=== TASK TO COMPLETE ===
Locate and copy each line in the data that contains the word "target".

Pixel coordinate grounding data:
--------------------------------

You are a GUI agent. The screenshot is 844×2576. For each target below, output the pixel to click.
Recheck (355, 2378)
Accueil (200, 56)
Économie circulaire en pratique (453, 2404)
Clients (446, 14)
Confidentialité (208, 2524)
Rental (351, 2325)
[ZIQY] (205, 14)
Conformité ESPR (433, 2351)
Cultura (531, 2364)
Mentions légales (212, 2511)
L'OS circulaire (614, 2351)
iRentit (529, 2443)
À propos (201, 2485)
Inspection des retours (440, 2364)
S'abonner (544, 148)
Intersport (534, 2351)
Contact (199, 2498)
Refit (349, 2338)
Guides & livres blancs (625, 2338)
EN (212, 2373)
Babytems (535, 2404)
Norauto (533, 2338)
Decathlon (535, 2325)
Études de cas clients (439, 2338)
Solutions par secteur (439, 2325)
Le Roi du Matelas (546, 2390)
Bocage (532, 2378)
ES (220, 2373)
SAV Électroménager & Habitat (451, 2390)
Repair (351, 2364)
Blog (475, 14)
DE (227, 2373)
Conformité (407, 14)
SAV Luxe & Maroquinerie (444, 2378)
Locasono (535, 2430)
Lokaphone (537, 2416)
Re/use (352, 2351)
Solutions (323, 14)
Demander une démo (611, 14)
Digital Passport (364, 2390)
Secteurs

--------------------------------

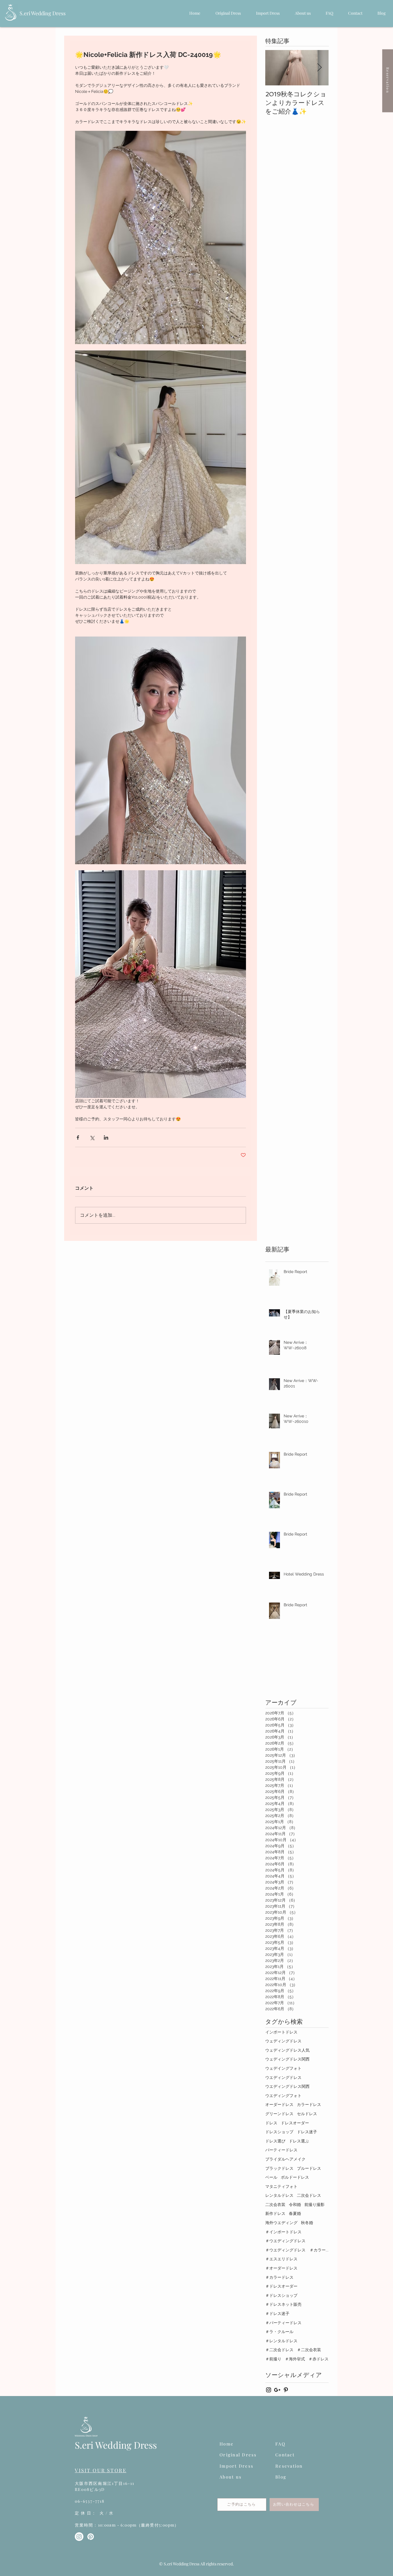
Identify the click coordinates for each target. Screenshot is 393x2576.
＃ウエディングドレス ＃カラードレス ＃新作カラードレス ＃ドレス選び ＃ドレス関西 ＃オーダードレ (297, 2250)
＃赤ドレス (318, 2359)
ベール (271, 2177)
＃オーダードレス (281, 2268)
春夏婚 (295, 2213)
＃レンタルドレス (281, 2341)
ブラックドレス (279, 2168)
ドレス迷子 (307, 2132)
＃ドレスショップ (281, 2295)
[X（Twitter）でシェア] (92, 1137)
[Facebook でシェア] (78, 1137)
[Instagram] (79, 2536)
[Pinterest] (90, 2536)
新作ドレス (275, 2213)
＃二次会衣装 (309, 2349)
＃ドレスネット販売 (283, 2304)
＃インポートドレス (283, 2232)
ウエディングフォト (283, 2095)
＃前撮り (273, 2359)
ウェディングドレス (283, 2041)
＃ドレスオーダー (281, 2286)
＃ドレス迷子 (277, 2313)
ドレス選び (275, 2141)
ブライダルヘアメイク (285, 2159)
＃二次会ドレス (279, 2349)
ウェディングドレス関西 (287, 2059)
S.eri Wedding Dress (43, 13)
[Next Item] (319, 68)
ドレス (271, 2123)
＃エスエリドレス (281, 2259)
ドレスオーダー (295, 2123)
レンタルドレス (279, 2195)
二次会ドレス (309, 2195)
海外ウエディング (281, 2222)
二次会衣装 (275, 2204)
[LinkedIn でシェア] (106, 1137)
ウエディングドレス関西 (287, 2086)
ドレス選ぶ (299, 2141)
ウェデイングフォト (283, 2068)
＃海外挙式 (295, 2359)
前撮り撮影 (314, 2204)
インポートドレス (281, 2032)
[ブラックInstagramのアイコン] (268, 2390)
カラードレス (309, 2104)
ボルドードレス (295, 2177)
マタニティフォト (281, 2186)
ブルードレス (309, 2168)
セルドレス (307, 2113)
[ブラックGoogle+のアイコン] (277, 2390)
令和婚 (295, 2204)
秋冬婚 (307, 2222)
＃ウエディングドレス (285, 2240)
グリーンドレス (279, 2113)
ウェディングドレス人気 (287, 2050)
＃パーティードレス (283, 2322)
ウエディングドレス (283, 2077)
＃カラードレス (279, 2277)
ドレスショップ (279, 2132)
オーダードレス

--------------------------------

=== EXERCISE RESPONSE ===
You are a GUI agent. The screenshot is 844×2576. For each target below, output the pixel to click.
Identify the click coordinates for each target. Screenshot is 393x2576.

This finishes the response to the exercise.